⟨
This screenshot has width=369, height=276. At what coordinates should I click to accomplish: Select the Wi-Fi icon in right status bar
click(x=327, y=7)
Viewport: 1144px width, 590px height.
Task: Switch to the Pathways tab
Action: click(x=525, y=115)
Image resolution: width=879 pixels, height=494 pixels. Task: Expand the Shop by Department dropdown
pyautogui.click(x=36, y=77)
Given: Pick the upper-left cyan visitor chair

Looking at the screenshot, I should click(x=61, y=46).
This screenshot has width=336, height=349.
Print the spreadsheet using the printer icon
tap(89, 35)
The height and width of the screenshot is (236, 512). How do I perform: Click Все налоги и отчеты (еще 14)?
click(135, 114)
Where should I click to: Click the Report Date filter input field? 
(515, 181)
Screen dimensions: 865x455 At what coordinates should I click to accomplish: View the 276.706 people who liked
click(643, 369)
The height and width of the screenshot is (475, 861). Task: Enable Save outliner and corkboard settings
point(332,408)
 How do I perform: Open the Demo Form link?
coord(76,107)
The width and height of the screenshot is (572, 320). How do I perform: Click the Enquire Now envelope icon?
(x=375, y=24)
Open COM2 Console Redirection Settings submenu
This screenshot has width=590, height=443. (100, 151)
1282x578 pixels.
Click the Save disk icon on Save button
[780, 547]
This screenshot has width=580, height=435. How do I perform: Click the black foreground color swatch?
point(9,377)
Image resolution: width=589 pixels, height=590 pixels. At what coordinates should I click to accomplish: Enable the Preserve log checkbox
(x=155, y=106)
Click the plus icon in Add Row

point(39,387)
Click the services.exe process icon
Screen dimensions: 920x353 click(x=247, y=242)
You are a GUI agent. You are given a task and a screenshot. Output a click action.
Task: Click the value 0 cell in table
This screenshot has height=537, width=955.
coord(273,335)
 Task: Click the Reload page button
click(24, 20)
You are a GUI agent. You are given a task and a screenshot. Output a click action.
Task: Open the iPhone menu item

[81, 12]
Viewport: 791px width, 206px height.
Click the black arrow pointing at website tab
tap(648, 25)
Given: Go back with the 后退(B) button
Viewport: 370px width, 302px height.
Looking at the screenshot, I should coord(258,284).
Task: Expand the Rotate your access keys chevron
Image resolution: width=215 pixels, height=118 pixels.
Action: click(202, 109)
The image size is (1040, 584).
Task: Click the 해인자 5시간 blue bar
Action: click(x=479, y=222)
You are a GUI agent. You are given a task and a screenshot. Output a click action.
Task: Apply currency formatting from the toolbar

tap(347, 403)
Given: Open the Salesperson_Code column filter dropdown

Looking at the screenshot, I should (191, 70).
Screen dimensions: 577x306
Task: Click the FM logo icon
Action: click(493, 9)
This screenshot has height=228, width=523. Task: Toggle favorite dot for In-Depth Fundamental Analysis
⟩
§ TASK TO COMPLETE
Give back the material exactly as it is shown above.

§ COMPLETED EXERCISE
This screenshot has width=369, height=276. At what coordinates should I click to accomplish: Select the Wi-Fi icon in right status bar
click(x=327, y=7)
Viewport: 1144px width, 590px height.
Task: Switch to the Pathways tab
Action: click(x=525, y=115)
Image resolution: width=879 pixels, height=494 pixels. Task: Expand the Shop by Department dropdown
pyautogui.click(x=36, y=77)
Given: Pick the upper-left cyan visitor chair

Looking at the screenshot, I should click(x=61, y=46).
This screenshot has width=336, height=349.
Print the spreadsheet using the printer icon
tap(89, 35)
The height and width of the screenshot is (236, 512). How do I perform: Click Все налоги и отчеты (еще 14)?
click(135, 114)
Where should I click to: Click the Report Date filter input field? 
(515, 181)
Screen dimensions: 865x455 At what coordinates should I click to accomplish: View the 276.706 people who liked
click(643, 369)
The height and width of the screenshot is (475, 861). Task: Enable Save outliner and corkboard settings
point(332,408)
 How do I perform: Open the Demo Form link?
coord(76,107)
The width and height of the screenshot is (572, 320). How do I perform: Click the Enquire Now envelope icon?
(x=375, y=24)
Open COM2 Console Redirection Settings submenu
This screenshot has width=590, height=443. (100, 151)
1282x578 pixels.
Click the Save disk icon on Save button
[780, 547]
This screenshot has width=580, height=435. How do I perform: Click the black foreground color swatch?
point(9,377)
Image resolution: width=589 pixels, height=590 pixels. At what coordinates should I click to accomplish: Enable the Preserve log checkbox
(x=155, y=106)
Click the plus icon in Add Row

point(39,387)
Click the services.exe process icon
Screen dimensions: 920x353 click(x=247, y=242)
You are a GUI agent. You are given a task and a screenshot. Output a click action.
Task: Click the value 0 cell in table
This screenshot has height=537, width=955.
coord(273,335)
 Task: Click the Reload page button
click(24, 20)
You are a GUI agent. You are given a task and a screenshot. Output a click action.
Task: Open the iPhone menu item

[81, 12]
Viewport: 791px width, 206px height.
Click the black arrow pointing at website tab
tap(648, 25)
Given: Go back with the 后退(B) button
Viewport: 370px width, 302px height.
Looking at the screenshot, I should coord(258,284).
Task: Expand the Rotate your access keys chevron
Image resolution: width=215 pixels, height=118 pixels.
Action: click(202, 109)
The image size is (1040, 584).
Task: Click the 해인자 5시간 blue bar
Action: click(x=479, y=222)
You are a GUI agent. You are given a task and a screenshot. Output a click action.
Task: Apply currency formatting from the toolbar

tap(347, 403)
Given: Open the Salesperson_Code column filter dropdown

Looking at the screenshot, I should (191, 70).
Screen dimensions: 577x306
Task: Click the FM logo icon
Action: click(493, 9)
This screenshot has height=228, width=523. Task: Toggle favorite dot for In-Depth Fundamental Analysis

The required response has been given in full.